The British sportswear retail giant — which also owns Finish Line — said early today it is snapping up the San Jose, Calif.-based company for $325 million.
Under the terms of the deal, $100 million has been deferred and will be paid on various dates over the next 12 months. In addition, the deal gives the founding Mersho family equity equivalent to 20% of JD’s U.S. operations, worth $356 million.
JD said the Mersho family will continue to manage the Shoe Palace business, but that the teams “will begin to share ideas and best practices as we look to create an unrivaled proposition which connects with all relevant consumers.”
In the year ended Dec. 31, 2019, Shoe Palace generated revenues of $435 million.
Shoe Palace has 167 stores, and a majority are located in California.
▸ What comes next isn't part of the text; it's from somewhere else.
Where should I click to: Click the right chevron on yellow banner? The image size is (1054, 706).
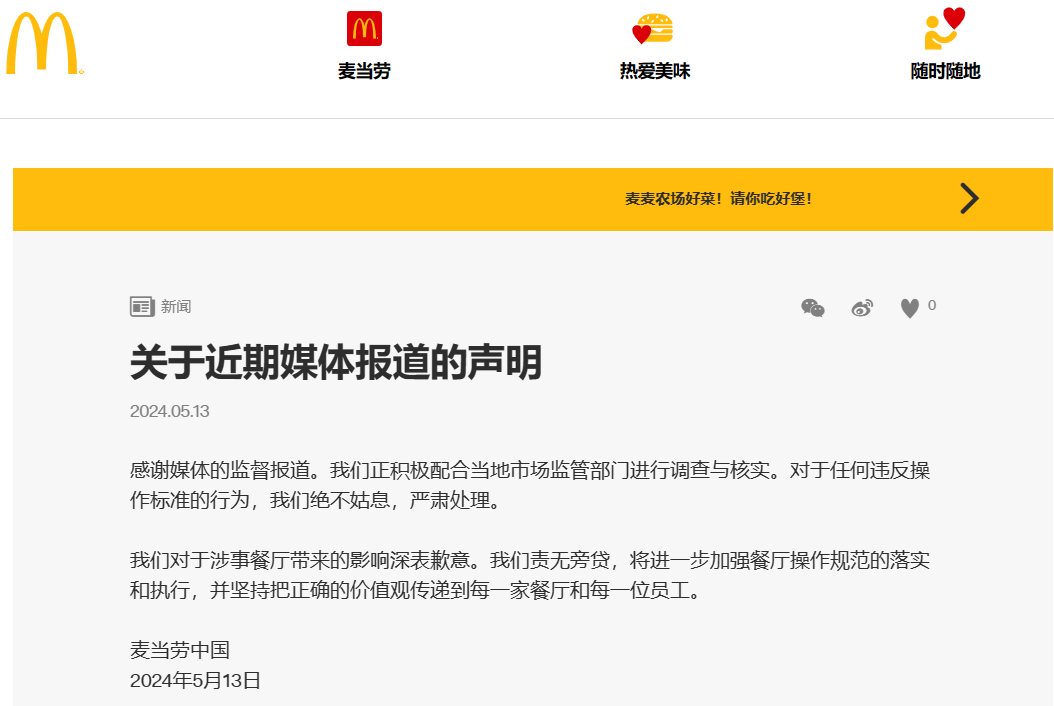coord(969,198)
The company also has a presence throughout the West and South, including Texas, Nevada, Arizona, Florida, Colorado, New Mexico and Hawaii.
In the statement, JD said the acquisition will significantly increase its West Coast presence and “strengthen its connection with the Hispanic and Latino consumers, who represent a significant proportion of Shoe Palace’s customer base.”
”The Shoe Palace team [is] ambitious, have great energy and pride themselves on their consumer connection, and we welcome them to the group,” JD Sports executive chairman Peter Cowgill said in a statement. “We are confident that our combined fascias will provide us with the flexibility and expertise to fulfill our mutual ambition of becoming a prime customer destination for sneakers and lifestyle apparel in the United States.”
JD Sports has worked to make inroads in the U.S. market since March 2018 when it snapped up Finish Line Inc. in a $558 million deal.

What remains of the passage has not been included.